If the city fails to adopt its new Sustainable Official Community Plan by February it will have to pay back thousands of dollars

If the city fails to adopt its new Sustainable Official Community Plan by February it will have to pay back thousands of dollars in grant money say city staff.

The city secured significant funding to aid in the drafting and completion of the Sustainable Official Community Plan (SOCP) in late 2009 and early 2010. However, two of the grants will only be provided if the city completes the plan by pre-determined deadlines.

“External funding depends on the SOCP being adopted by the end of February,” Ron Neufeld, city manager of operations, told city council last week. “If it’s not, we risk losing that funding.”

A $140,000 grant from the Federation of Canadian Municipalities Green Municipal Fund (FCM) and a $20,000 grant from the Real Estate Foundation of British Columbia both have a deadline of Feb. 28, 2012 said Ian Buck, city planner.

The grants originally had a deadline of Feb. 15, 2011 and March 31, 2011 respectively but the city applied to extend the deadline until next year.

“Staff have previously requested and received extensions to these deadlines; however, we are at the maximum funding extension allowable (two years) for the FCM grant,” Buck said in a report to council. “Failure to adopt the SOCP within the allotted time will be detrimental to our ability to obtain future grants and require repayment of the grant money received.”

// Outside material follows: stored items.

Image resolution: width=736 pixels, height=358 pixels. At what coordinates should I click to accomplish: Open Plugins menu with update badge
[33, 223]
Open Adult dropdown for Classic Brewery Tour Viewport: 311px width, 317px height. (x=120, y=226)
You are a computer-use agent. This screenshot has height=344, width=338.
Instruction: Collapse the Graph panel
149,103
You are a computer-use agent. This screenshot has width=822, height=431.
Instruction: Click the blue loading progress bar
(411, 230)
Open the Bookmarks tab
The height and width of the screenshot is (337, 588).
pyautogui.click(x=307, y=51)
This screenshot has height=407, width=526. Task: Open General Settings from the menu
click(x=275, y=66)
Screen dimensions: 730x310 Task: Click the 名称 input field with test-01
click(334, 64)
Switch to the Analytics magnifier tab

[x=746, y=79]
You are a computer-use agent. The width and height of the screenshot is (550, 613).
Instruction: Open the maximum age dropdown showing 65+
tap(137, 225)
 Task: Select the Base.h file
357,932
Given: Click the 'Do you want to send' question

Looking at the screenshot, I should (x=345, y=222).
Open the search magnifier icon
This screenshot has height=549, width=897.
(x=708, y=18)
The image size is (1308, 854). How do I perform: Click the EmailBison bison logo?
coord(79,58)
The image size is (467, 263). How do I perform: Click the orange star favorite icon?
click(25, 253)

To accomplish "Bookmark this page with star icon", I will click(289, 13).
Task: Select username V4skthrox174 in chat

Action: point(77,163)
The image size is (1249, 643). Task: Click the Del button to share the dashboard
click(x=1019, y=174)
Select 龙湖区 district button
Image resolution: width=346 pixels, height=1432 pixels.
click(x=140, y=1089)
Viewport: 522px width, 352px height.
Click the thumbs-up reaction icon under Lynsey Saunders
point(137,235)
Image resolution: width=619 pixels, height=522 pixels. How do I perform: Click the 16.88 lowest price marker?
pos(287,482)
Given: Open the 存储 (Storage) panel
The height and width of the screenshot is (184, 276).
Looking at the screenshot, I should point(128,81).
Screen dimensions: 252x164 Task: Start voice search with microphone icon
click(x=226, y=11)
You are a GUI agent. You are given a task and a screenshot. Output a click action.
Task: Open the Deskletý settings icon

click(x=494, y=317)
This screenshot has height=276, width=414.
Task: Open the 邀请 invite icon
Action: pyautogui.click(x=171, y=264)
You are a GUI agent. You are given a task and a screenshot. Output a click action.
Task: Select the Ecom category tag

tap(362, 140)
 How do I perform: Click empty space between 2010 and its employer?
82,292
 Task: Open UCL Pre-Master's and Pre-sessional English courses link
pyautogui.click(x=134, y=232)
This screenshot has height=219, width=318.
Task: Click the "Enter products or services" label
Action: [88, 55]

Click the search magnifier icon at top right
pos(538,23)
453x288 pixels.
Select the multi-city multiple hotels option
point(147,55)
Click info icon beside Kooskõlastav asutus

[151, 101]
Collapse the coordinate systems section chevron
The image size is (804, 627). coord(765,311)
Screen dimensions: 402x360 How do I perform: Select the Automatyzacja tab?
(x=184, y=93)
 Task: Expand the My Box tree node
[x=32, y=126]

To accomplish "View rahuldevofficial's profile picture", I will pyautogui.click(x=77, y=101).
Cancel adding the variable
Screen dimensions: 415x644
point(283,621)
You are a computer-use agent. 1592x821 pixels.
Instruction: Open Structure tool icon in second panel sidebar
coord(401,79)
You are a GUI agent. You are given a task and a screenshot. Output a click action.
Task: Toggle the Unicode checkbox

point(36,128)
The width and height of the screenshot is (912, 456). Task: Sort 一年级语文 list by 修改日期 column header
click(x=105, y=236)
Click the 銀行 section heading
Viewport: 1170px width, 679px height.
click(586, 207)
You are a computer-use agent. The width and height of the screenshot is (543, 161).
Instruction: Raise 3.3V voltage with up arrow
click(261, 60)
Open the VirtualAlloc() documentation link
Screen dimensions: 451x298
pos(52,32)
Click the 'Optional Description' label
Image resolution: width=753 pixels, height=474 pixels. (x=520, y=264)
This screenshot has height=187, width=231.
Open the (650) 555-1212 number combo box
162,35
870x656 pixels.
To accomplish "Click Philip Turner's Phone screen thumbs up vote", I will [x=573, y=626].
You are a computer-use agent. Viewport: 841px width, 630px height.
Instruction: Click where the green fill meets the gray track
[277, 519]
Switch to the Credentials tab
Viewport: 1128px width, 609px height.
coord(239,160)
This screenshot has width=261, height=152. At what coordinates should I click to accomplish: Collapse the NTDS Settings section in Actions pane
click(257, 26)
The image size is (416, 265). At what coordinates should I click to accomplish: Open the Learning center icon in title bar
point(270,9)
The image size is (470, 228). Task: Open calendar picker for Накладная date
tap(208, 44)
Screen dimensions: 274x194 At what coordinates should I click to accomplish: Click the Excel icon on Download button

At last week’s Tuesday council meeting city council voted to give first and second reading to the Sustainable Official Community Plan at its next meeting, Jan. 10. City staff then hope to send the plan to a public hearing on Feb. 1 or 2 and finally, prepare the plan for third reading and adoption on Feb. 7.

“These dates will provide some flexibility to allow for consideration of adoption on Feb. 24, 2012 should the need arise,” Buck said.

The city began work on the community plan in May 2010. Since then, the city has held several open houses and community input sessions.

“Considerable effort has been spent on public consultation over the last 18 months,” Buck said. “A draft plan was completed for public and stakeholder review in Sept. 2011. Feedback on this draft has been received and staff are currently working on revisions.”